I have this one but not sure I want to part with it but if you are interested drop me a PM and we can talk. It was a project but is now restored.


----------



## Big Moe (Jun 4, 2016)

Would you have a picture of the Bowden without the bodywork on it. I've always wondered what the frame looks like. Thanks


----------



## zedsn (Jun 4, 2016)

The wood and metal is built into the outer fiberglass frame and is all one piece and then has a jell coat on it.


----------



## brewster (Jun 7, 2016)

zedsn said:


> I have this one but not sure I want to part with it but if you are interested drop me a PM and we can talk. It was a project but is now restored.
> 
> View attachment 324411
> 
> View attachment 324412



Yes... I would be interested...I had one 15 years ago... I would like another...Bruce in KC (913) 208-5844


----------



## CrazyDave (Jun 7, 2016)

I think Dave Marko has one


----------



## brewster (Jun 8, 2016)

CrazyDave said:


> I think Dave Marko has one



I would like to find one ( any color) ..just NOT restored ...any condition considered


----------



## brewster (Jun 8, 2016)

brewster said:


> Yes... I would be interested...I had one 15 years ago... I would like another...Bruce in KC (913) 208-5844



I am wanting one ...un-restored ....any color


----------



## winkosam (Apr 20, 2020)

zedsn said:


> I have this one but not sure I want to part with it but if you are interested drop me a PM and we can talk. It was a project but is now restored.
> 
> View attachment 324411
> 
> View attachment 324412



Hello dear do you sell your parts ???


----------



## zedsn (Apr 20, 2020)

The Bowden has been restored but it is for sale if you are looking for one.


----------



## winkosam (Apr 20, 2020)

Thanks for your answer and for which prices it will be sold ?


----------



## zedsn (Apr 20, 2020)

I actually had 2 the last one sold for 12,000 and I want 10,000 for this one. It is a lot but these ate really rare and the reproductions that they made in the 90’s go for over 8000.


----------



## Freqman1 (Apr 20, 2020)

zedsn said:


> I actually had 2 the last one sold for 12,000 and I want 10,000 for this one. It is a lot but these ate really rare and the reproductions that they made in the 90’s go for over 8000.

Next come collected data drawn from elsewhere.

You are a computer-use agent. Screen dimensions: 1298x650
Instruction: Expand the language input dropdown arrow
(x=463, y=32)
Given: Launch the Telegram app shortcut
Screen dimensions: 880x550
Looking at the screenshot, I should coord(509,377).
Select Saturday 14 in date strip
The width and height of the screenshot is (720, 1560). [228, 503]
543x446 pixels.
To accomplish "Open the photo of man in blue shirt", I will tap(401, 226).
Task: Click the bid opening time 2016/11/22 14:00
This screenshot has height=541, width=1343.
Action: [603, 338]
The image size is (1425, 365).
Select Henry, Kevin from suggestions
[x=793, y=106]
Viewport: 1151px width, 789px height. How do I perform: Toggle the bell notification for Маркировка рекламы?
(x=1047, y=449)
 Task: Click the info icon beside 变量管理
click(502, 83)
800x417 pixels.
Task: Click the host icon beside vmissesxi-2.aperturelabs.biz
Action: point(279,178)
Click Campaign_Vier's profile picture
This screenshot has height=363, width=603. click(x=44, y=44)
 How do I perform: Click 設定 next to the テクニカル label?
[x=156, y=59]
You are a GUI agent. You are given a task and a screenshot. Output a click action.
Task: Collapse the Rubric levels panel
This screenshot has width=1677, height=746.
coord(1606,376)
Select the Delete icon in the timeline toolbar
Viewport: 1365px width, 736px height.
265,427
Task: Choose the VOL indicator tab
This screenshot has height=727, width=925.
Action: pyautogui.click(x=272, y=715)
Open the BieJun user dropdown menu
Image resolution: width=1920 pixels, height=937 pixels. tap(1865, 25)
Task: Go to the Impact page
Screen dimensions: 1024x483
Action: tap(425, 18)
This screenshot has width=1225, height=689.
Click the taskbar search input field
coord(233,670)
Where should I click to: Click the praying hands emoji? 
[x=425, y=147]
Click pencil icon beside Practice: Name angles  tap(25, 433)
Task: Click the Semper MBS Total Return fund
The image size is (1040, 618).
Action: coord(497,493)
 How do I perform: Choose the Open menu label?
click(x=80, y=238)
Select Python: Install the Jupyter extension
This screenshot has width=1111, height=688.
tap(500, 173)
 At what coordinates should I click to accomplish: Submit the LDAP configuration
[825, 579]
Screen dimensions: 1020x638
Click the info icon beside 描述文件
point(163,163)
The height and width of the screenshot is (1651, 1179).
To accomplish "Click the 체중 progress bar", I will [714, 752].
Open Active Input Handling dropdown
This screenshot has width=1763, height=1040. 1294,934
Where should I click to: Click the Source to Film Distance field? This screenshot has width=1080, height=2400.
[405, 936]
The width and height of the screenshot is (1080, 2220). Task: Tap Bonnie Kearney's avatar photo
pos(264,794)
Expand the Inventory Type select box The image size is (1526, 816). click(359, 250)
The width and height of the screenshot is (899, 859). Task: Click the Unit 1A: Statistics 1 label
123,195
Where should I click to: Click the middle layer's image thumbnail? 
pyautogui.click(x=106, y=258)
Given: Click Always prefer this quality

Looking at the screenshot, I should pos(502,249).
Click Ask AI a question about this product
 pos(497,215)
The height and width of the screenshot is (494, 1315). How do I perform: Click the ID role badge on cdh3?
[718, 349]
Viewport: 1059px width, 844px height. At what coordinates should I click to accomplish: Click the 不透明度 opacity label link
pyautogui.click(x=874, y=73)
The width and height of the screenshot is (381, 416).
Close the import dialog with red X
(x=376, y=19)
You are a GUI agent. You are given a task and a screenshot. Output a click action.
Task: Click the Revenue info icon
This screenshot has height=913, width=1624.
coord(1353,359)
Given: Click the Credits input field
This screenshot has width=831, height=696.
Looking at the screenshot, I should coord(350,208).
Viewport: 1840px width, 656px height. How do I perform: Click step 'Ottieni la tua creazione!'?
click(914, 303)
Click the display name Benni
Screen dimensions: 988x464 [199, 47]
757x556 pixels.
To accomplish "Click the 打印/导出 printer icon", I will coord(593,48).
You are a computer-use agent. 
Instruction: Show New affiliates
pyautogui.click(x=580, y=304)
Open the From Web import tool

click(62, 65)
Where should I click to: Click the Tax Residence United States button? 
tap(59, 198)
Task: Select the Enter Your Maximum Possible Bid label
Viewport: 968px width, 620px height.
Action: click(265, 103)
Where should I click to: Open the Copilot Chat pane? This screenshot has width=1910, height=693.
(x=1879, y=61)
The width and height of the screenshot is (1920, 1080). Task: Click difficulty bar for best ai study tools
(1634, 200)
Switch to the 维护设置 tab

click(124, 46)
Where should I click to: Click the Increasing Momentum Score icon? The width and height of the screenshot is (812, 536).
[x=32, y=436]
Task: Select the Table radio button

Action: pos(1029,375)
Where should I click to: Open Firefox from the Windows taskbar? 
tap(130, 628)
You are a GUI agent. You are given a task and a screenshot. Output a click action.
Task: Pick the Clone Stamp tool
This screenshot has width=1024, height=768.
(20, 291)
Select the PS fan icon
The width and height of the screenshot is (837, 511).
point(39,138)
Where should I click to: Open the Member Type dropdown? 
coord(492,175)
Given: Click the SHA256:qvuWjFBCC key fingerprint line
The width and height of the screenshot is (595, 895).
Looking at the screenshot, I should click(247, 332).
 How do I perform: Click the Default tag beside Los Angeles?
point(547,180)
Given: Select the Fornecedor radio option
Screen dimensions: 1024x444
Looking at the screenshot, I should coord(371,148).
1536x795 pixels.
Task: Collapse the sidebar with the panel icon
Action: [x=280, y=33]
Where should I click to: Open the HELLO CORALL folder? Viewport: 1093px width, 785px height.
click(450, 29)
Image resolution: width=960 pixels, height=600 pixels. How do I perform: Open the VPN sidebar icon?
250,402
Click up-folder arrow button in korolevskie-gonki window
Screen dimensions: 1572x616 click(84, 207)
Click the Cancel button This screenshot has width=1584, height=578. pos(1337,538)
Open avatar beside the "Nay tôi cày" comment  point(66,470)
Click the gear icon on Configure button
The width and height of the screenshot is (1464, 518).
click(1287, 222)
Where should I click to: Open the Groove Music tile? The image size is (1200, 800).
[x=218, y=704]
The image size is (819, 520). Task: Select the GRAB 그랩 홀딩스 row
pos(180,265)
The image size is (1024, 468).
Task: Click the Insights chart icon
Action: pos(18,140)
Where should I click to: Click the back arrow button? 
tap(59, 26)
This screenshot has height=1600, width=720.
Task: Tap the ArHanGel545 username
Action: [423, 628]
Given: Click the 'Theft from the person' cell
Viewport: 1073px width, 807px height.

Shipping to France could get expensive as well!


----------



## winkosam (Apr 20, 2020)

frankly speaking i think your price is totally correct but as you said the shipping ,  and maybe customs will increase the price but i will check before and let you know 

By the way is it possible to have more pictures  about your bicycle ?


----------



## zedsn (Apr 20, 2020)

Yes it would be. People have asked up to 20,000 for a Bowden.


----------



## zedsn (Apr 20, 2020)

Yes I image it would cost a good amount to ship to you. I would not want to be responsible for it either.


----------



## winkosam (Apr 20, 2020)

i checked in europe to find one but seems like impossible

anyway again i will check the solutions for it

thanks again for you quick answers


----------



## bikebozo (Apr 20, 2020)

The way to ship it is, book a flight and use it as checked baggage , I took mine to England that way , it is easy , and you get a nice trip


----------



## zedsn (Apr 20, 2020)

If you email me at zedsn@hotmail.com I will send you more photos. As far as shipping DHL might be the cheapest. I really don't want to break this bike down and box it up though. I could give you some local bicycle shop phone numbers if you decide that you wanted the bowden. I have shipped plenty of bicycles though but would hate to have anything happen to this. It has a nice glossy red paint job on it now. There are like none of these Bowdens around they are that rare. Ed from Ohio USA.


----------



## zedsn (Apr 20, 2020)

That is a good idea. Thank you sir for the imfo.


----------



## winkosam (Apr 21, 2020)

I send you the mail


----------